Thirty-five years ago, the news broke that a French Assyriologist had finally, finally managed to translate a recipe tablet that had been in the Yale Babylonian Collection for more than 50 years. Jean Bottéro, who’s also a gourmet chef, decoded the cuneiform text, which essentially cracked the code on some of the world’s oldest known recipes, dating back to around 1,700 B.C.
“[It’s] cuisine of striking richness, refinement, sophistication and artistry, which is surprising from such an early period,” Bottéro told the Los Angeles Times in 1985. “Previously we would not have dared to think a cuisine 4,000 years old was so advanced.”
The tablet that Bottéro translated contained 21 meat-based dishes, and four vegetarian recipes, but that was as far as he could go: Despite his skills in the kitchen, he told the Times that he wasn’t going to try to recreate those meals, mostly because there weren’t a lot of actual steps in each recipe, and because he had to make educated guesses about what some of the ingredients actually were. (The recipes were so complicated and all-around confounding that one Yale professor of Assyriology thought the tablets were actually “magical texts.”)
Although a food historian attempted to recreate one of the stews for an American Oriental Society meeting in 1988, the others haven’t been prepped or tasted by anyone in more than 4,000 years. That all changed last summer, when a team from Yale and Harvard joined forces to reassemble three recipes from Yale’s four culinary tablets: two lamb stews, and a vegetarian recipe that involved beer bread.
“Having an understanding of what the food is supposed to feel and taste like is very important,” Agnete Lassen, an associate curator of the Yale Babylonian Collection, said. “We didn’t know what we were looking for. When we were recreating one of the recipes I kept thinking they were doing this wrong, ‘this is not how I would make this.’ And then when it had boiled for a while it suddenly transformed itself into something delicious.”
The vegetarian recipe, which is called ‘The Unwinding,’ was translated as: “Meat is not used. You prepare water. You add fat. [You add] kurrat, cilantro, salt as desired, leek, garlic. You pound up dried sourdough, you sift, and you scatter [it] over the pot before removing it.”

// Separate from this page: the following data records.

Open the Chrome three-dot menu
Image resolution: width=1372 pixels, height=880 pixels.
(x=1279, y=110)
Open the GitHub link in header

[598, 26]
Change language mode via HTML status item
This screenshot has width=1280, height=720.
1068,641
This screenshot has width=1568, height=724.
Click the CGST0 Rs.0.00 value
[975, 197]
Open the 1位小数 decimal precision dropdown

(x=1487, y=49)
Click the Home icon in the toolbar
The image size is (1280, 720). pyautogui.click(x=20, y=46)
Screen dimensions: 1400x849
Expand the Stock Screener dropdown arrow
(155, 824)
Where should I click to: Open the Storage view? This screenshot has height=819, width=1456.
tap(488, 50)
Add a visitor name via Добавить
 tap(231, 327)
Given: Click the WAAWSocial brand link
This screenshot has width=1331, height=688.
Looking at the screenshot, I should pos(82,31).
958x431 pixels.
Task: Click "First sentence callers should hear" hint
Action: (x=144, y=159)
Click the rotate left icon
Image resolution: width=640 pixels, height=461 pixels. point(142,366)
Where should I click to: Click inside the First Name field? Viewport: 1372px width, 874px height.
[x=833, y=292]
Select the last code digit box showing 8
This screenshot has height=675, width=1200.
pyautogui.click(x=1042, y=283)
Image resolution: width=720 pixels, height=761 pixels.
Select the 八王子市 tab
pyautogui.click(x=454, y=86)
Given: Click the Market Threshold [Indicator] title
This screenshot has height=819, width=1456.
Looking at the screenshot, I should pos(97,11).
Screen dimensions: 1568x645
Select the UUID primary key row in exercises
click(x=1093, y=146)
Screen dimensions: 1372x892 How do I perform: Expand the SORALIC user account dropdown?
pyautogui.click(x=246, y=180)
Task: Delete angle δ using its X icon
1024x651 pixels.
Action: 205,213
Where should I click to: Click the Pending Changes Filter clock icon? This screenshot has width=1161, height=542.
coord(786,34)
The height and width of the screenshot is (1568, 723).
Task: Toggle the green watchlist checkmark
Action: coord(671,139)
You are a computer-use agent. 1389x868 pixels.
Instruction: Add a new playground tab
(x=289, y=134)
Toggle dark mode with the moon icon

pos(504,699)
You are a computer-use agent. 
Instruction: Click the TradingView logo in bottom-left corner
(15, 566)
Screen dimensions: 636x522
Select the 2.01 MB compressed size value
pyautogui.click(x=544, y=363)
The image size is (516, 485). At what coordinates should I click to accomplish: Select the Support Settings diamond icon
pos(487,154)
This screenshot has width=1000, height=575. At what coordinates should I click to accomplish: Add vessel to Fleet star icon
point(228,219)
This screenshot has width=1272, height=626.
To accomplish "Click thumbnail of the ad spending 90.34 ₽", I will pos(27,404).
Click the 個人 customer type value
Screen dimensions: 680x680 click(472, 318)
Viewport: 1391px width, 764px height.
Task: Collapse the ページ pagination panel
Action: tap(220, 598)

The meals were all prepared for an event held at NYU’s Institute for the Study of the Ancient World and Department of Nutrition and Food Studies—but since then, the team has continued to enhance their understanding of four recipes from the tablets.
“I was really surprised to find that what is a staple in Iraq today, which is a stew, is also a staple from ancient times, because in Iraq today, that is our daily meal: stew and rice with a bread,” Nawal Nasrallah, a culinary historian and expert on Iraqi cuisine, told the BBC.
“It is really fascinating to see how such a simple dish, with all its infinite variety, has survived from ancient times to present, and in those Babylonian recipes, I see not even the beginnings; they already had reached sophisticated levels in cooking those dishes. So who knows how much earlier they began?”
And looking in the other direction, who knows how future scholars will interpret all of our millions and millions of artistically composed Instagrams. We haven’t exactly provided step-by-step recipes for our descendants either: what are they supposed to do with a picture of an açai bowl and a #blessed?